Effects of NaOH (a) and methanol (b) concentrations on the icELISA inhibition curve
Insets indicate the fluctuations of A max/IC50 as a function of solvent concentration. Each value represents the mean of three replicates
Fig. 4b shows the normalized dose response curves at different methanol compositions. When methanol concentration increased from 10% to 20%, the IC50 value improved from 2.8 to 2.7 ng/ml. This sensitivity improvement may be due to the dispersion and weakening of the nonspecific binding derived from pAbs. Concentrations of methanol higher than 30% resulted in lower absorbance and sensitivity drop as the higher methanol may weaken the antibody-hapten interaction. Therefore, 20% of methanol in PBS was the preferred assay buffer, and was employed for the remainder of this study. In practice, methanol concentration in matrix samples can be adjusted by simple dilution with concentrated buffer or PBS. If higher solvent concentrations are necessary in some assays, up to 30% of methanol could also be used because the sensitivity decrease is acceptable at this concentration.

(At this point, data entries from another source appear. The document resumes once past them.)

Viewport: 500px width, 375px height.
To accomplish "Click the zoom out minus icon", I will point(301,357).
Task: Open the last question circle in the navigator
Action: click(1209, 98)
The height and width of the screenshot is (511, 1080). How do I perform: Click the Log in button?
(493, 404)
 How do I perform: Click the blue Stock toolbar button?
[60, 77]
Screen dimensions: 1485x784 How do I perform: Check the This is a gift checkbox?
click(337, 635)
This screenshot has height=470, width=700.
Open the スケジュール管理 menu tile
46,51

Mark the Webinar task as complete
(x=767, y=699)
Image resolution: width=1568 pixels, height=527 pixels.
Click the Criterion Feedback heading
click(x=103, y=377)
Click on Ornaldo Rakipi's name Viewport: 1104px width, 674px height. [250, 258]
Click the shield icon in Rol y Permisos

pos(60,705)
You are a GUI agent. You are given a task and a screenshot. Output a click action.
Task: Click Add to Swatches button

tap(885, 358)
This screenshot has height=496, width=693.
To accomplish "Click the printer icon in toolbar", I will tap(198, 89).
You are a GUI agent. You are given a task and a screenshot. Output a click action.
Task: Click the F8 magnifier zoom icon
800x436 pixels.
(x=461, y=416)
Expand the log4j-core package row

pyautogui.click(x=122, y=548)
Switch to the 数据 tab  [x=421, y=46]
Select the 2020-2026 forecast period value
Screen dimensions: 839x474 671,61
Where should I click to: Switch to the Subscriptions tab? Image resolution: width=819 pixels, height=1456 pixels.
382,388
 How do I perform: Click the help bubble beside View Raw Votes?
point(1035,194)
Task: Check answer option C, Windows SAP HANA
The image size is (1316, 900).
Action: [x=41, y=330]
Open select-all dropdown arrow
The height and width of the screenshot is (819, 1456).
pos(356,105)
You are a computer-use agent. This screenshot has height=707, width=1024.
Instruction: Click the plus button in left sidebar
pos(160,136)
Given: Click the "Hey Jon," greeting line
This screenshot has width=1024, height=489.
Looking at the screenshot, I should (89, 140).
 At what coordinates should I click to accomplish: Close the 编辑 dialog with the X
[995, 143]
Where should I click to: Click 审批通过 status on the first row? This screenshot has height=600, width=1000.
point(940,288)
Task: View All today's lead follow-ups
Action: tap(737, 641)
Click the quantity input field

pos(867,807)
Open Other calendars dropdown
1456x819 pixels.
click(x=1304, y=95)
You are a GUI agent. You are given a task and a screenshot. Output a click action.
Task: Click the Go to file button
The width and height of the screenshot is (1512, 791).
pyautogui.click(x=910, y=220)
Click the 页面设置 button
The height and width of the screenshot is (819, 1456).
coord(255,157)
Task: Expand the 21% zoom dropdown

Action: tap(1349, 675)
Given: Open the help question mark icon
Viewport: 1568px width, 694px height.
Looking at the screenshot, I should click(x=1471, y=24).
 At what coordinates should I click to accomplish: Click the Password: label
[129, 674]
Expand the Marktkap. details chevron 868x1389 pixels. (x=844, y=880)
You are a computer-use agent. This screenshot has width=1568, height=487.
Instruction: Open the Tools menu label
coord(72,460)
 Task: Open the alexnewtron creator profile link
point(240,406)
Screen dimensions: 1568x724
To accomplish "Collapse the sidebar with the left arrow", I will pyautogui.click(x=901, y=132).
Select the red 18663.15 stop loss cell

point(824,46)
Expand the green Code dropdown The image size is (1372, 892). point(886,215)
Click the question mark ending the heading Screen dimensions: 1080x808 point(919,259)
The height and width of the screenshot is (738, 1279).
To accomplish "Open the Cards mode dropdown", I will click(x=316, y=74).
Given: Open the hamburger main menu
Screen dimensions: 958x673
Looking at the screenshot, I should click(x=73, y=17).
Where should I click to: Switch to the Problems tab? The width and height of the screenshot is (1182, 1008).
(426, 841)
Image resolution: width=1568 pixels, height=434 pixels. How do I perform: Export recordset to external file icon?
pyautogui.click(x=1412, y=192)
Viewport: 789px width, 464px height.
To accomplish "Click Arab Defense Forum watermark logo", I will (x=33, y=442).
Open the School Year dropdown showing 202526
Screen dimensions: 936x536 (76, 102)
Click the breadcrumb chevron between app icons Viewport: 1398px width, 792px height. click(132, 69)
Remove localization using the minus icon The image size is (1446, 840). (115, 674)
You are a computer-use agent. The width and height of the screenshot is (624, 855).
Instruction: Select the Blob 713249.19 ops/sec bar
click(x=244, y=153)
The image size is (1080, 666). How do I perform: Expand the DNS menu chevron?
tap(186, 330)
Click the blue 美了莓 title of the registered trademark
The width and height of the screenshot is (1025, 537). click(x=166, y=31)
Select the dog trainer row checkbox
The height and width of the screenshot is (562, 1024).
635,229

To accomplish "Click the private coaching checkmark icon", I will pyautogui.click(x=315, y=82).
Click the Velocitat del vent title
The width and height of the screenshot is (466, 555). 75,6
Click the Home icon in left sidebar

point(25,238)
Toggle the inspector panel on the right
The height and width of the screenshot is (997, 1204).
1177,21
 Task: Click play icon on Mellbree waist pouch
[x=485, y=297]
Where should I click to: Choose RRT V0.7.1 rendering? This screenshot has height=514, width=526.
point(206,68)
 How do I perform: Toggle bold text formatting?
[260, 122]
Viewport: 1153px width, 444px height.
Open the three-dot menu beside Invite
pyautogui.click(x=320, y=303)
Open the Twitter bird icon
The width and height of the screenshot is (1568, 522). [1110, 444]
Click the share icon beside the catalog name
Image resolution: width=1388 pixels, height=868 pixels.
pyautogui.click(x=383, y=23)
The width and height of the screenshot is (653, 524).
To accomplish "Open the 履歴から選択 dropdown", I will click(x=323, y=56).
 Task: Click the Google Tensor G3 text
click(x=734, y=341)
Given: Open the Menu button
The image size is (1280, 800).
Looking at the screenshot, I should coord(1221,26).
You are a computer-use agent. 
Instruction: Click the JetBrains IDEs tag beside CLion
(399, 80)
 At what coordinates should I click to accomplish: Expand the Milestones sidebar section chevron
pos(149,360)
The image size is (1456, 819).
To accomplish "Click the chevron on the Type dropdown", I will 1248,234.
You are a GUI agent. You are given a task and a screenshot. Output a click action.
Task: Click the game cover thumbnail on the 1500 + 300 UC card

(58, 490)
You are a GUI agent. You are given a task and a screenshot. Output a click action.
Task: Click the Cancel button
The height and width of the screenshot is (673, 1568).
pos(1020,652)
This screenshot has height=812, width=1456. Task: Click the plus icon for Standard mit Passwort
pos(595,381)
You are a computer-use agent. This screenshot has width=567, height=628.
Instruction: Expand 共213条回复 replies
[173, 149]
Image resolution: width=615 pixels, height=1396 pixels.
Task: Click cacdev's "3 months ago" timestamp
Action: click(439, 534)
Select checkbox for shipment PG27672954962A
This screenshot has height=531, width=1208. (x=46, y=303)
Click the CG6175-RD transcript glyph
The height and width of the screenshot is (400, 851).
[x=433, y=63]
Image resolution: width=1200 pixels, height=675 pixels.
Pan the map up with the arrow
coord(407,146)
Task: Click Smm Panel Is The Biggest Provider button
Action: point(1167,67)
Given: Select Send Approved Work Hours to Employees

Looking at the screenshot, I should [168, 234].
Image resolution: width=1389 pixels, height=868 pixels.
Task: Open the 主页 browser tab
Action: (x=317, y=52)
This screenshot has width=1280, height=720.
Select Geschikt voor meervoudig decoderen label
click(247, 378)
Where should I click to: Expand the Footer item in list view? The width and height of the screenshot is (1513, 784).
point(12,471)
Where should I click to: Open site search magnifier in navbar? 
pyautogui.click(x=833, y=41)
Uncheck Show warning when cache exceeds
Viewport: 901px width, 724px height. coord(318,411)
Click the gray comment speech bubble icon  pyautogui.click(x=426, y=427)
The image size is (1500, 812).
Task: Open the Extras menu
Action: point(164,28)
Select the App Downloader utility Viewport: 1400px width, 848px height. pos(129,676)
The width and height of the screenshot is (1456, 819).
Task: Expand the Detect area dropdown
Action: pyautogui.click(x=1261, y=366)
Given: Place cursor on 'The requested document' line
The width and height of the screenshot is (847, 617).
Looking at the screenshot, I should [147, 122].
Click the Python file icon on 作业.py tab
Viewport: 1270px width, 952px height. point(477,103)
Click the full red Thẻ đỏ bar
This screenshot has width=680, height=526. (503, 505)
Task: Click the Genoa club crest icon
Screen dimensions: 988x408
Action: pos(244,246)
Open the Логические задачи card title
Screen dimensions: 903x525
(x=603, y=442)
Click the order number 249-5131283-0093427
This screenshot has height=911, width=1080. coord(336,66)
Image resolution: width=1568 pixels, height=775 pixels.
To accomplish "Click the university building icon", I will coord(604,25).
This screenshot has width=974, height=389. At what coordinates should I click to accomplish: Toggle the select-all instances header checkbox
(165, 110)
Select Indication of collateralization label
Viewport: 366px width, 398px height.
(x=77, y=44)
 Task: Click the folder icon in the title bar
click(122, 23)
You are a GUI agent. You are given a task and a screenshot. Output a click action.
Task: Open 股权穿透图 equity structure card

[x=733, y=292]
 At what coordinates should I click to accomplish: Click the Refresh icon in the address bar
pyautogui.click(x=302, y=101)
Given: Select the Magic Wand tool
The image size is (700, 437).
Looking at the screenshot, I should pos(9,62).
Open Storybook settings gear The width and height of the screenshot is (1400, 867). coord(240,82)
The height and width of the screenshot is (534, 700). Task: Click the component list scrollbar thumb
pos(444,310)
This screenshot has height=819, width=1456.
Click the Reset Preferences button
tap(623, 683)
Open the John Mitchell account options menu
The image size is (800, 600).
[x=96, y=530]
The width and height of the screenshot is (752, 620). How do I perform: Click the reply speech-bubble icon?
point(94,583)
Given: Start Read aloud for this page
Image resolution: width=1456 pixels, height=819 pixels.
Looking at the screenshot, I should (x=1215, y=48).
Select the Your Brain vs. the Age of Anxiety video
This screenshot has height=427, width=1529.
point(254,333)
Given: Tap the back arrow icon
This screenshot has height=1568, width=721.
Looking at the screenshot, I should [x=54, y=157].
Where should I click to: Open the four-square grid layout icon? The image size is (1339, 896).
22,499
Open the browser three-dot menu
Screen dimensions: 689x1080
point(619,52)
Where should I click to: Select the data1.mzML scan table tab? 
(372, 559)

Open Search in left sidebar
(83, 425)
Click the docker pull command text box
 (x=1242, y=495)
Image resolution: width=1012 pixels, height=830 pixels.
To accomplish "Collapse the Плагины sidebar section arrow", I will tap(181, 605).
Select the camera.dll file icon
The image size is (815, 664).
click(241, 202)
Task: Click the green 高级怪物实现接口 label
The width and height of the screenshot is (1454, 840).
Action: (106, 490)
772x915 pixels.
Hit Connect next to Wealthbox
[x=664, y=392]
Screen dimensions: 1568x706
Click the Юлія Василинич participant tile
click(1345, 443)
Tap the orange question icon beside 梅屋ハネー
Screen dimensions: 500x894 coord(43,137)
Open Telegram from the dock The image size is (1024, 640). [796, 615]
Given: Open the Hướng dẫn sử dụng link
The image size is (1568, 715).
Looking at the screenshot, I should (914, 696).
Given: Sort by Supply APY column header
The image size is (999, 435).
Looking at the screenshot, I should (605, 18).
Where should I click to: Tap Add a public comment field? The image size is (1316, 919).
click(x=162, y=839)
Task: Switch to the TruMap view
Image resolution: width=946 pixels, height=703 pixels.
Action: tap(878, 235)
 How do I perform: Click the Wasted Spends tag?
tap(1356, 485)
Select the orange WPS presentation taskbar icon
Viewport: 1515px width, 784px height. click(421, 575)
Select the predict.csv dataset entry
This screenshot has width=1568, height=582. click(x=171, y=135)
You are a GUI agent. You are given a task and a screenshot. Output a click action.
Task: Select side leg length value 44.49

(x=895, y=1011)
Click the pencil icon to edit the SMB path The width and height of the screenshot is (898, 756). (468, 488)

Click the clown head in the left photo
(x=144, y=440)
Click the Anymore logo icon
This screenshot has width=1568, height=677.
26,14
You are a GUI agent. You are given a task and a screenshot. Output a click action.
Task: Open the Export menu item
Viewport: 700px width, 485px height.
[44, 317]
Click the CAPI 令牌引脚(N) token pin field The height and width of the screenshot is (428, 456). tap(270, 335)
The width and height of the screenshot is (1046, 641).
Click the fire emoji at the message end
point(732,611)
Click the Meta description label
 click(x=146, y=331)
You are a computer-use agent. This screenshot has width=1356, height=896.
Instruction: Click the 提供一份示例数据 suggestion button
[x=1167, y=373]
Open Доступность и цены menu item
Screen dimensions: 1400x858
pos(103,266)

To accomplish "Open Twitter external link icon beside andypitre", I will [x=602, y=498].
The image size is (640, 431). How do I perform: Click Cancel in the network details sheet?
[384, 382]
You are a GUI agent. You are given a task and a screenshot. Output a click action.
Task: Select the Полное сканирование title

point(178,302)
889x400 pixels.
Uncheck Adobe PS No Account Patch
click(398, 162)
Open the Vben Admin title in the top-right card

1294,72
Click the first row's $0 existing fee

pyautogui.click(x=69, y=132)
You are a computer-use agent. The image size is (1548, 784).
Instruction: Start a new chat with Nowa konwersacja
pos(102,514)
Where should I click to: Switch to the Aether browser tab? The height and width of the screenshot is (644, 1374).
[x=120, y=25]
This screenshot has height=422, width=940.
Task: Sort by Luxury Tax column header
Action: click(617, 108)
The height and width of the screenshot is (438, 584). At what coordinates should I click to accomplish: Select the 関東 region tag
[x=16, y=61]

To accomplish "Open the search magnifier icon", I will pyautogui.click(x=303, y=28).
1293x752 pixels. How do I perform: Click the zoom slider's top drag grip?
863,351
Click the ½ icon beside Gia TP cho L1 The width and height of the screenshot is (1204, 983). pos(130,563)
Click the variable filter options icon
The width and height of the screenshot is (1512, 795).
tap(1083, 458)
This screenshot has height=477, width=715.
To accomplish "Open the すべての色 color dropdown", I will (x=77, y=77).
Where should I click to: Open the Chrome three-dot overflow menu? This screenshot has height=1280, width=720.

3.6. Class-specific characteristics
Specificity is a phenomenon inherent to all immunoassays, which was evaluated by determination of the cross-reactivity based on the IC50 values of individual chemicals. In this study, our aim was to produce class-specific antibodies and develop an icELISA standard curve capable of detecting most of the FQ analogues. The closer structure of a hapten to that of the target analyte, the higher affinity of the antibody to target analytes and thus the higher sensitivity of the immunoassay. Therefore, we expected NOR to be ideal as an immunizing hapten and to produce a suitable antibody for multiresidue analysis, because it is a close mimic of the target molecule retaining the common functional groups of the FQs family. Investigations on cross-reactivity of the obtained antibody were undertaken by adding various competitors to compete with binding of the antibody to the coating antigen. Analytes that do not react with the antibody would produce absorbance near 100%; conversely, analytes that do react with the antibody would decrease in percentage of absorbance. The IC50 value and cross-reactivity rate for each compound are presented in Table 2. The values represent the mean of three separate experiments each of which contained a minimum of three replicates.
Table 2.
Cross-reactivities of FQs analogues in the NOR immunoassay
| Analogues | IC50 (ng/ml) | Cross-reactivity (%) |
| Norfloxacin | 2.7 | 100.0 |
| Enoxacin | 3.1 | 87.1 |
| Ciprofloxacin | 3.4 | 79.4 |
| Pefloxacin | 4.1 | 65.9 |
| Enrofloxacin | 9.0 | 30.0 |
| Lomefloxacin | 11.6 | 23.3 |
| Sarafloxacin | 15.4 | 17.5 |
| Amifloxacin | 18.8 | 14.4 |
| Ofloxacin | 24.1 | 11.2 |
Of all the cross-reacting analogues, the produced antibody would react with the chemicals containing a comparable structure, and thus this assay exhibited the highest cross-reactivity to enoxacin (87.1%), ciprofloxacin (79.4%), and pefloxacin (65.9%). In our research, the immunogen was synthesized by the linkage of carboxylic acid group of NOR with the amino group of the carrier protein (Fig. 1). This design exposes the piperazinyl ring, the common part for FQs drugs as the immunodominant area, which is also the furthest group of NOR from the linking point. Consequently, the high similarity of structures of substitutents (Positions 1 and 7) between these four chemicals may explain their high-reactivity. In the following experiments, we also selected the detection analytes of NOR, enoxacin, ciprofloxacin, and pefloxacin to establish the icELISA standard curves in milk.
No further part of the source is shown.